Le differenze più significative si rintracciano tra intero e parzialmente scremato. I grassi totali nel primo sono circa 3,6 g, mentre nel secondo possono oscillare tra 1,5 e 1,8 g. Il mercato premia i secondi anche perché spesso latte e derivati sono accusati di contenere un’eccessiva quantità di grassi, soprattutto di acidi grassi saturi che rappresentano quasi la metà del loro contenuto totale. In realtà l’accusa non è supportata da dati scientifici perché non tutti i grassi saturi sono uguali.

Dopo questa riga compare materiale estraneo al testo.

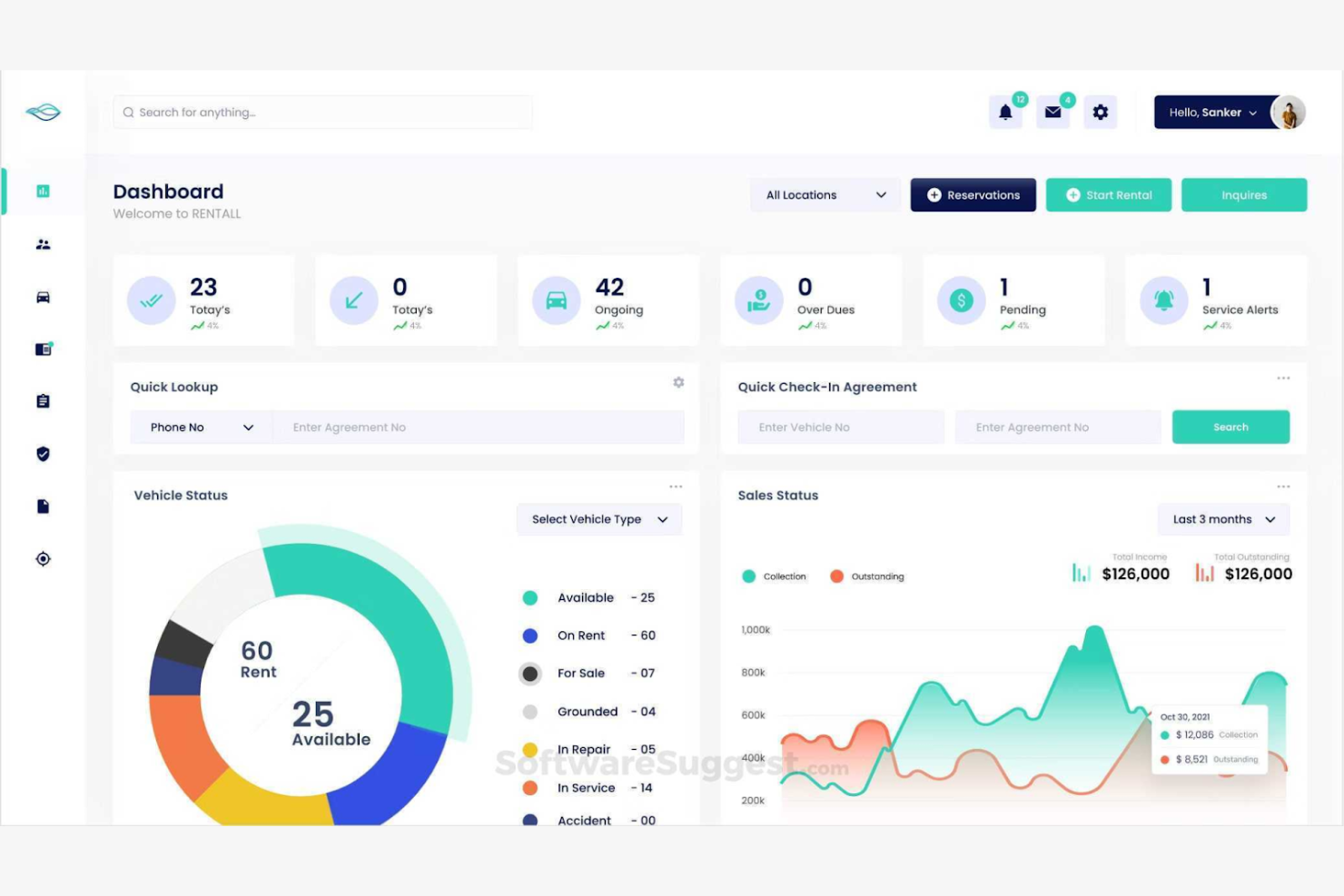
Task: Open the Customers icon in the sidebar
Action: [43, 243]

Mentre gli acidi grassi a catena lunga hanno evidenziato la possibilità di incrementare l’Ldl nel sangue, cioè il colesterolo “cattivo”, recenti studi hanno dimostrato che gli acidi grassi a catena corta, tipici del latte, hanno effetti benefici antitumorali. L’operazione di scrematura, inoltre, produce la riduzione del colesterolo, come si evidenzia nelle schede pubblicate in queste pagine, ma elimina soprattutto l’Hdl, cioè il colesterolo “buono”, oltre a dimezzare la presenza di vitamina A ed E. Per fortuna, però, lascia inalterata la presenza di calcio e fosforo.

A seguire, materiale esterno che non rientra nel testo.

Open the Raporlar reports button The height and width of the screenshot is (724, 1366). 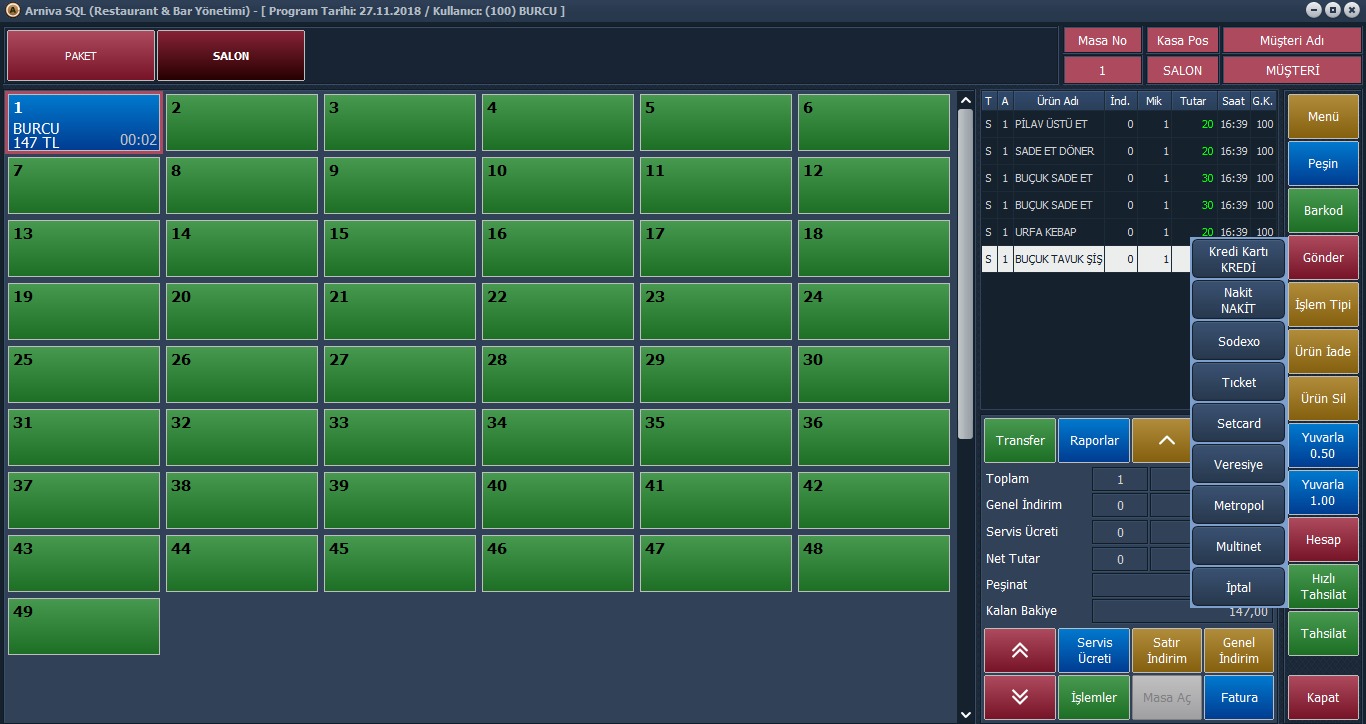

Le analisi dei ricercatori del Cra hanno evidenziato anche che per quanto riguarda i principali nutrienti non esistono sostanziali differenze tra fresco, microfiltrato e Uht. Anche se non possiamo fare a meno di sottolineare che la presenza di calcio nei campioni, in media, è sempre più bassa di quella indicata in etichetta.